In 7 mesi di emergenza sanitaria (aprile-ottobre 2020), le ore di cassa integrazione con "causale Covid-19", sono state pari a circa quelle autorizzate nel triennio 2012-2014.
Ammontano, infatti, a oltre 3,4 miliardi le ore di cassa integrazione "Covid-19", pari ad una stima di circa 2,9 milioni di lavoratrici e lavoratori a tempo pieno e indeterminato posti in cassa integrazione a zero ore - spiega Ivana Veronese, Segretaria Confederale UIL - che si traducono, nella realtà, in una platea ben più ampia di beneficiari dell'ammortizzatore sociale.
A tali dati vanno, inoltre, aggiunte 128 milioni di ore autorizzate di cassa integrazione straordinaria e le prestazioni erogate dai Fondi di Solidarietà Alternativi dell'Artigianato e della Somministrazione.
Il dato nazionale, decisamente rilevante, non è altro che la somma di quelle innumerevoli realtà territoriali in cui lavoratrici e lavoratori, in questi mesi, hanno visto conservato il loro posto di lavoro, grazie ad uno strumento che ha permesso di attenuare l'impatto della virulenta crisi.
Occorre precisare - osserva la Veronese - che in ogni realtà regionale vi è stato un massiccio utilizzo di cassa integrazione Covid-19, ma ciò che spicca dall'analisi dei dati è che in 4 Regioni si concentra il 55, 4% delle ore complessivamente autorizzate nel periodo emergenziale: Lombardia (875 milioni di ore), Veneto (393,6 milioni), Emilia Romagna (circa 338 milioni) e Lazio (299 milioni).
A un mese dalla fine di un anno molto critico, sia sul versante sanitario che occupazionale, possiamo sostenere - sottolinea la Veronese - che il connubio cassa integrazione con causale Covid-19 e blocco dei licenziamenti, è riuscito fino ad ora a garantire la conservazione del posto di lavoro di un'ampia platea di lavoratrici e lavoratori.
La forte richiesta della UIL, unitamente a Cgil e Cisl, di prorogare fino alla fine di marzo il blocco dei licenziamenti e proseguire con gli ammortizzatori sociali, ha trovato conferma nella Legge di Bilancio.
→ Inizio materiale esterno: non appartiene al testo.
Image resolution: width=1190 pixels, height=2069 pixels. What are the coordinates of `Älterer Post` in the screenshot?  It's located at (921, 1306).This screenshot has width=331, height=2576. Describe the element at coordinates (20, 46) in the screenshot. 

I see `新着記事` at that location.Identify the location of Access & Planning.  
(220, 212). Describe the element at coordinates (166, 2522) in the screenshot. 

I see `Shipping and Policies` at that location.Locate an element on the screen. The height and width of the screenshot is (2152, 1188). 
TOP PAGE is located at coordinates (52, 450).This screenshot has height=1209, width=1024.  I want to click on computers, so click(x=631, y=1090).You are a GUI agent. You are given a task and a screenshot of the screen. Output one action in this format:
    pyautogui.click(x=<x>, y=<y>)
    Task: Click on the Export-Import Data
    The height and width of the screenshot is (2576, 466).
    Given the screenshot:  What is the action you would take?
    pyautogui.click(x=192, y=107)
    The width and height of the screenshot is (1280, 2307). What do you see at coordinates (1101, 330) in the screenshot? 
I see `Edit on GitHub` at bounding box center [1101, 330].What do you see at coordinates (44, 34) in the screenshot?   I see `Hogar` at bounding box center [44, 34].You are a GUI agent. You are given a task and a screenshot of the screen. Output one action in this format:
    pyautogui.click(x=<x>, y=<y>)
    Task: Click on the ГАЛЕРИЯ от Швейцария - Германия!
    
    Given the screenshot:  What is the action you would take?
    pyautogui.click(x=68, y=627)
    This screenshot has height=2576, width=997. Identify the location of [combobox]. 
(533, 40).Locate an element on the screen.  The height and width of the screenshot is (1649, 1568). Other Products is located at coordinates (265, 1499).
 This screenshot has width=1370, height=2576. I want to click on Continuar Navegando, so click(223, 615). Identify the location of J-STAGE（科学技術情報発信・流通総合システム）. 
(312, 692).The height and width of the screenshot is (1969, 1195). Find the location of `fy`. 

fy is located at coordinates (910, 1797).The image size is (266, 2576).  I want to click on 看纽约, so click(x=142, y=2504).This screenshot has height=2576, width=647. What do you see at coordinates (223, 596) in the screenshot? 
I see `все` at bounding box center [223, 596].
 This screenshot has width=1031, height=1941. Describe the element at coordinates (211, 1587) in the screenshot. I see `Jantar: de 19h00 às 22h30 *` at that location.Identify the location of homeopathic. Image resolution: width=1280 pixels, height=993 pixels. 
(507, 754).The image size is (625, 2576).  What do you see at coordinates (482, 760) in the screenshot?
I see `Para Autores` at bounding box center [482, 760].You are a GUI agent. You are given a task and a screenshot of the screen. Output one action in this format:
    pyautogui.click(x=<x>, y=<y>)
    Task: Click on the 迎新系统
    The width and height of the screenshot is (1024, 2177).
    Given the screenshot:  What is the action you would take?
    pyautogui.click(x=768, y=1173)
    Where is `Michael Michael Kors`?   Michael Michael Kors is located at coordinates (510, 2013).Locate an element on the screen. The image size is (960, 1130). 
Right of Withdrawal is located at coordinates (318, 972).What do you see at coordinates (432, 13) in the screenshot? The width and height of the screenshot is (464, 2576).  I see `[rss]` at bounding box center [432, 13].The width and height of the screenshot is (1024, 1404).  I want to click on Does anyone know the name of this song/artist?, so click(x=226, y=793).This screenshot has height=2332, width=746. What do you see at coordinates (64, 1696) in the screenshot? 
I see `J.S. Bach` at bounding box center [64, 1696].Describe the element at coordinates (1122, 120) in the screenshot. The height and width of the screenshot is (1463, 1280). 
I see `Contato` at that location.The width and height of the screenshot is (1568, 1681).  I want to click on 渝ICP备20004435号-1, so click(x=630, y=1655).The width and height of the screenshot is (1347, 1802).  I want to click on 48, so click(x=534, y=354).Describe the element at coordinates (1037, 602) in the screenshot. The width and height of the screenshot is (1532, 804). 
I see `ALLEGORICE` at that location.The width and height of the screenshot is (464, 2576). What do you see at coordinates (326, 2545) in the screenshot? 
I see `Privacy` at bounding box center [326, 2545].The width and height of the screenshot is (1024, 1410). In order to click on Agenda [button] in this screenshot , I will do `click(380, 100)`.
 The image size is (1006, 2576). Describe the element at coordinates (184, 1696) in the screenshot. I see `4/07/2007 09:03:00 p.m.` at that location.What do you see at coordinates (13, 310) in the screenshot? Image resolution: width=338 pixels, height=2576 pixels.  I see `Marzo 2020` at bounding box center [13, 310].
Tuttavia, occorre iniziare a lavorare già da ora, e con uno sguardo lungimirante - conclude la Veronese - a tutta quella strumentazione e alla messa in atto di efficaci politiche (in primis le politiche attive), che servirà a sostenere e sviluppare il mercato del lavoro quando la crisi sarà finita e con essa le misure emergenziali adottate in questi lunghi mesi di pandemia.